SIPS Traffic Generation with baked in faker components.


Keywords
SIP, faker, generator
License
MIT
Install
Install-Package GeneSIPs -Version 1.0.8

Documentation

GeneSIPS

GeneSIPS is a simplistic library for bulk generation of SIPs datagrams.

Methodology

Since SIP Datagrams are really just text structures following IETF documents https://tools.ietf.org/html/rfc3261 and https://tools.ietf.org/html/rfc2046, the primary goal of this library is to build the structure of the message in string format such that it can be encoded and piped into a UDP Client.

Generation

Each class and its subclass will contain a public faker object.

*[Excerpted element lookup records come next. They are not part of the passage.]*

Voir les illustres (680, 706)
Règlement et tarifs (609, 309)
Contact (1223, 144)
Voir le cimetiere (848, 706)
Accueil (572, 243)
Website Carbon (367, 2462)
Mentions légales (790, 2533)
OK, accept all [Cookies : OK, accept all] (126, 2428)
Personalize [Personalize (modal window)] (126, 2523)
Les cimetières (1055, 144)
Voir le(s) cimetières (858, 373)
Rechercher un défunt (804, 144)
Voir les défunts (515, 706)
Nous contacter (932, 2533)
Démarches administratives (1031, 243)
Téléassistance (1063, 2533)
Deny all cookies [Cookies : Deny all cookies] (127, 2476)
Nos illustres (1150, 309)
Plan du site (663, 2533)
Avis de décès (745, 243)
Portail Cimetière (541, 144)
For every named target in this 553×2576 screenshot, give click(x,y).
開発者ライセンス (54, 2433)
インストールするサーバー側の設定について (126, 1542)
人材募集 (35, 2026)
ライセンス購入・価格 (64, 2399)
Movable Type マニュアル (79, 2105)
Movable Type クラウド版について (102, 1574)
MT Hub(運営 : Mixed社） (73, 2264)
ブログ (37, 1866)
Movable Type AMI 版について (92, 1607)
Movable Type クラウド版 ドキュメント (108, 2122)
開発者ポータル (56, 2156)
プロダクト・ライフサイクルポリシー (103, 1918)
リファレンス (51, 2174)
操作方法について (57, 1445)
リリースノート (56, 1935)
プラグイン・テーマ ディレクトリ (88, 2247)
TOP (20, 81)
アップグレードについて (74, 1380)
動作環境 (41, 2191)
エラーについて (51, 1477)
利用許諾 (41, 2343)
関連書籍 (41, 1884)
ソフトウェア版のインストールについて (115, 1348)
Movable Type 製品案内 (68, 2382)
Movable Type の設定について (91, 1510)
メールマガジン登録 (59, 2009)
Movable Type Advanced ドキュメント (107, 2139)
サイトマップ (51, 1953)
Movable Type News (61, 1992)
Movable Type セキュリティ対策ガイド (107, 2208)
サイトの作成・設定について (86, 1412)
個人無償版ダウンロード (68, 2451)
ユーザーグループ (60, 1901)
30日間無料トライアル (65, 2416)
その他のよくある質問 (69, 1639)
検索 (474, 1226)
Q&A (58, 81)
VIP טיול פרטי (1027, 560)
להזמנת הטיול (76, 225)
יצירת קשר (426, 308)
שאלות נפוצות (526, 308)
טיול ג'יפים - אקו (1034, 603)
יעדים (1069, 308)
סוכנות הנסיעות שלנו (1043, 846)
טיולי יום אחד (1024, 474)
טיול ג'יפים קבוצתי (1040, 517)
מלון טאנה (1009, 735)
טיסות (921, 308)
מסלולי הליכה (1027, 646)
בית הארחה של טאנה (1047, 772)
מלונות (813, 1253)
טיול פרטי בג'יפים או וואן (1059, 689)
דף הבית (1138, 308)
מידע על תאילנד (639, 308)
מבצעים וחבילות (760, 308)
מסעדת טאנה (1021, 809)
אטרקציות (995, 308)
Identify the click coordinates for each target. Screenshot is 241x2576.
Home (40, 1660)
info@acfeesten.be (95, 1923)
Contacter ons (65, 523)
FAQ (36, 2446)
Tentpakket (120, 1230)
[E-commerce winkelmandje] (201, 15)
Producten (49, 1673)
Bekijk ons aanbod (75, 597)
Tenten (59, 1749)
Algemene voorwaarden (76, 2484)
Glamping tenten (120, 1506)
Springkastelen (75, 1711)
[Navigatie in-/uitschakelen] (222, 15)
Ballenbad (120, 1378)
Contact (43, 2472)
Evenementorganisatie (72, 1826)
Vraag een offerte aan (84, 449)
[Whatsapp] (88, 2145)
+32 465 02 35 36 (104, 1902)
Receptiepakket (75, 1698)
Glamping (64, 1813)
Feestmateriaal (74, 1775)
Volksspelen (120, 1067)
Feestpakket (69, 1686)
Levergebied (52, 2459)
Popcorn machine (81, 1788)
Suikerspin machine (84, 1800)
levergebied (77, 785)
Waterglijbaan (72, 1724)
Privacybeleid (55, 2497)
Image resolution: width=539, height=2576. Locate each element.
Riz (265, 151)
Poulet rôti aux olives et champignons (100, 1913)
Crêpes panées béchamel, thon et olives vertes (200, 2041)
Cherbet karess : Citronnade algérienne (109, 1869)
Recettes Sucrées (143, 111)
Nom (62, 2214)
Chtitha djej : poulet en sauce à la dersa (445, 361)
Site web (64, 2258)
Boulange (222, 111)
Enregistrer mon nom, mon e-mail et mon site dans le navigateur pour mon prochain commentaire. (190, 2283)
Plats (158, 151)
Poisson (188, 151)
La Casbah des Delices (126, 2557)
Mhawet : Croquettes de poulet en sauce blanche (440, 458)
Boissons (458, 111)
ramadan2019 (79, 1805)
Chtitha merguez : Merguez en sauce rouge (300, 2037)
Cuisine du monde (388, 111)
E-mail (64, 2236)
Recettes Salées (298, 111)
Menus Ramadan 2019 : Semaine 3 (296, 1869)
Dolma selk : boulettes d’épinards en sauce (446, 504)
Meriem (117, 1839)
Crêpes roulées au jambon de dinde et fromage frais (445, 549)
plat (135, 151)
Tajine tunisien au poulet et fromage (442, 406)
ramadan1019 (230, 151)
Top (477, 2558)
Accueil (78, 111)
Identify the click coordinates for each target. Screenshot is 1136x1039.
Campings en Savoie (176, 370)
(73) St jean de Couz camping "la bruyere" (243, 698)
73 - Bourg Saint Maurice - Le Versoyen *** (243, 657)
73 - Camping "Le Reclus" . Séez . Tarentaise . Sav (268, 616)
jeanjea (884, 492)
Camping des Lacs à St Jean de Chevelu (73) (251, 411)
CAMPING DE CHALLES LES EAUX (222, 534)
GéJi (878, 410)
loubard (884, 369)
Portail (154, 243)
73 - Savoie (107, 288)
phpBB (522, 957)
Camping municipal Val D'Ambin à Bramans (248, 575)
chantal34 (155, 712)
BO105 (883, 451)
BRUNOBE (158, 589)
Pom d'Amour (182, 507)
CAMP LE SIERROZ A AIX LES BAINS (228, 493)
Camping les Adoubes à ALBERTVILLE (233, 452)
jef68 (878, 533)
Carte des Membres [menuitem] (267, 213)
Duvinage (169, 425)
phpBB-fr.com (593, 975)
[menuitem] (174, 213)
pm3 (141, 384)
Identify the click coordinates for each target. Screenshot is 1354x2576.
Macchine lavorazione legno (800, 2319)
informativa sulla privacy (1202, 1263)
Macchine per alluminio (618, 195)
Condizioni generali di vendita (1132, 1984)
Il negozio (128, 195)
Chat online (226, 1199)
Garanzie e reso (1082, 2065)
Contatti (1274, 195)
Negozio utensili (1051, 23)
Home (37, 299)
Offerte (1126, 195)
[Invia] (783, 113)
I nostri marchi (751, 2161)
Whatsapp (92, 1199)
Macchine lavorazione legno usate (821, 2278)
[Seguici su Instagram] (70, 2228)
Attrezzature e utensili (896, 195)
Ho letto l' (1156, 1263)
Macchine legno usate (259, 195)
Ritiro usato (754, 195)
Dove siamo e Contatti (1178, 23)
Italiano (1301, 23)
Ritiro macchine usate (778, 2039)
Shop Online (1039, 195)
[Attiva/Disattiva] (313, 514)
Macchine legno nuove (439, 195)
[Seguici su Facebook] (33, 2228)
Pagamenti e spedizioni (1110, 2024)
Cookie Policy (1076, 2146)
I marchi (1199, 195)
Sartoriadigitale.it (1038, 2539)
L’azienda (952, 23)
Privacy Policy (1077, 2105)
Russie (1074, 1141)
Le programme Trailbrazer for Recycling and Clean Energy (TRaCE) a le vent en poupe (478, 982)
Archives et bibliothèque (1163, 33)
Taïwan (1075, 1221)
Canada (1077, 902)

While the library has "general" rules defined, you can also build your own Faker objects and pass them to each class as a constructor to override the default value.

Testing

Each class (Or Line in the message) will contain its own Regex value to test for validity. As such you can bulk generate data, and then validate each line (and then the entire message) against the regex.

Usage

The first case is just generating a datagram:

 SIPMessage TestMessage = SIPMessage.Faker.Generate(1).First();

This will provide you an actual Datagram object. If you want the raw datagram converted to test, you can just call ToString() on the object:

string Datagram = TestMessage.ToString()

Custom Fakers

I'm in the process of implementing static faker settings across all objects, but let's look at the SIPMessage object. The below allows you to create a custom Faker for the entire object that, in this case, leaves the Body null:

Faker<SIPMessage> CustomFaker = new Faker<SIPMessage>()
                .StrictMode(false)
                .RuleFor(o => o.Body, f => null)
                .RuleFor(o => o.RequestLine, f => RequestLine.Faker.Generate(1).First())
                .RuleFor(o => o.Header, f => MessageHeader.Faker.Generate(1).First());

SIPMessage.SetCustomFaker(CustomFaker);
SIPMessage TestMessage = SIPMessage.Faker.Generate(1).First();           

Bulk Generation

If you're looking at bulk-generating datagrams, you will do it via Faker.Generate(x). As a heads up, initial benchmarking was able to produce 50,000 in 2.2 seconds. Can probably be tuned down, but should also be implemented in parallel if you need large volumes.